▸ Instructions for the task
From the entries that follow, gather each line holding the word "computer".

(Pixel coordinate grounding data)
_ _ _ _
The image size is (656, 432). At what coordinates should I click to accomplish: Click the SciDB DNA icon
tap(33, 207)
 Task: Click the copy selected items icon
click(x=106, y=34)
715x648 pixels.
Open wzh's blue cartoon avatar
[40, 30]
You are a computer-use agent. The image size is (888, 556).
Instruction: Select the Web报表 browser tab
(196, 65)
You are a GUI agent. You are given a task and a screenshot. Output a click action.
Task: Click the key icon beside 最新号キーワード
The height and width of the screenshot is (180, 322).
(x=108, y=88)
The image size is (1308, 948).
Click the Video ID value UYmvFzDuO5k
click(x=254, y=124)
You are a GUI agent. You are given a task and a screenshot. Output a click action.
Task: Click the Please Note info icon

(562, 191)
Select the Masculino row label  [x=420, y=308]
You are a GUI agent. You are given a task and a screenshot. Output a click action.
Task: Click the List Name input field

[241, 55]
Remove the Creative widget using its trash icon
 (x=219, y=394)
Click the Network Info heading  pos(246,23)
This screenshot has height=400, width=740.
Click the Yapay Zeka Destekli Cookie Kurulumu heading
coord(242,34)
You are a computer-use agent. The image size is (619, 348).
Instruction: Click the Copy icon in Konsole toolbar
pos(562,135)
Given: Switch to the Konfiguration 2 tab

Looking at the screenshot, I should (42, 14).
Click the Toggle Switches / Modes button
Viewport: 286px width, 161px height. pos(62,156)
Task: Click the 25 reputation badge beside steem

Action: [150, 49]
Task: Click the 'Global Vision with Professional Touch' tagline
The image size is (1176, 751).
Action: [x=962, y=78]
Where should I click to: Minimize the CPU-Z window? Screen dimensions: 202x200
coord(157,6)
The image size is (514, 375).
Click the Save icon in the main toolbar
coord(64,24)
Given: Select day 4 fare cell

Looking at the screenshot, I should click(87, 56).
_ _ _ _
▸ Answer to the exercise
You are a computer-use agent. The image size is (888, 556).
You are a computer-use agent. The image size is (619, 348).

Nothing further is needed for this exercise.